A. 等渗培养基（RCM）：麦芽汁1%，酵母膏1%，蛋白胨0.4%，葡萄糖0.4%，pH自然，用0.6M蔗糖配制。

B. 破膜培养基：麦芽汁1%，酵母膏1%，蛋白胨0.4%，葡萄糖0.4%，pH自然，用水配制。

也可以采用含有0.6M蔗糖的PDA作为等渗培养基，破膜培养基不加0.6M蔗糖即可。
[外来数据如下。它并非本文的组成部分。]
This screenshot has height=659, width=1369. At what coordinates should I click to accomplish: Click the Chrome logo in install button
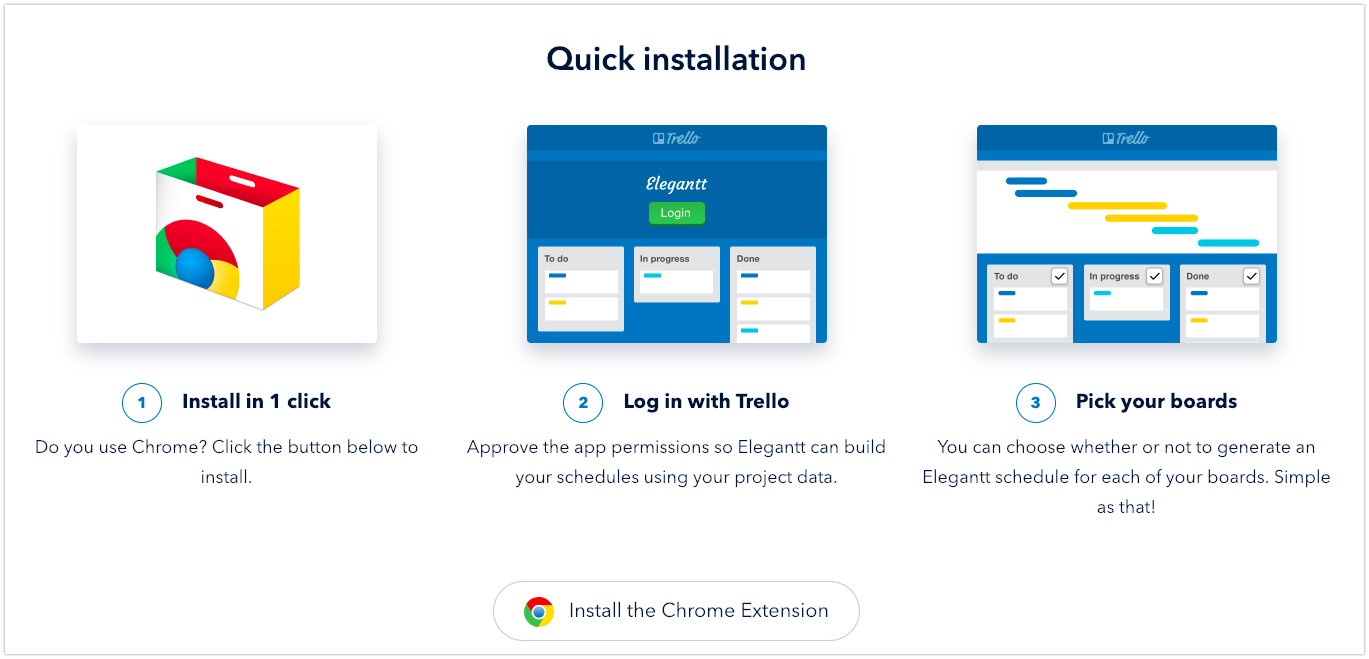(539, 611)
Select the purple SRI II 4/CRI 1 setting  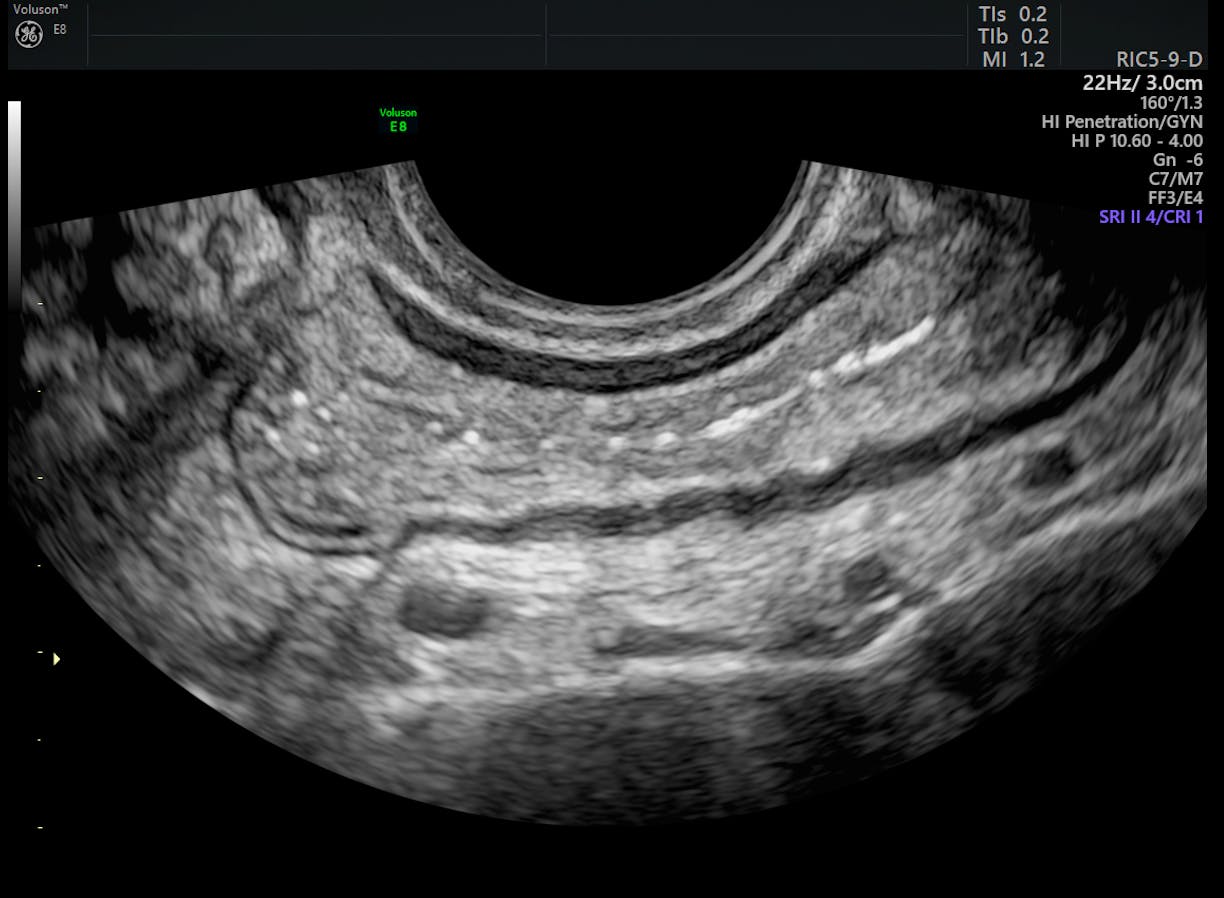pos(1150,217)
（8）溶壁酶酶液：1.5%，用0.6MMgSO4配制，过滤除菌；

（9）培养皿：根据样品个数

2．制备方法：

（1）称取离心管重量并记录；

（2）用接种针挑出菌丝，并用灭菌双蒸水冲洗一次，然后用无菌的0.6M MgSO4冲洗两次，用灭菌的滤纸吸干，放入已知重量的离心管，称重并记录；

（3）计算得到菌丝重量，按0.2（g）：1(mL)加入灭菌酶液，震荡均匀；

（4） 28℃，3~4小时，摇床震荡（轻微），酶解，同时每30min镜检观察原生质体数量；

（5）灭菌注射器（含脱脂棉和玻璃钎维）过滤；

（6）离心：2500rpm,2min

（7）用0.6M MgSO4洗涤沉淀3次；

（8）用用0.6M MgSO4定容至最初的加酶量；

（9）镜检计数；记录；

（10）涂板后再生培养，第7天后每隔1天计数一次。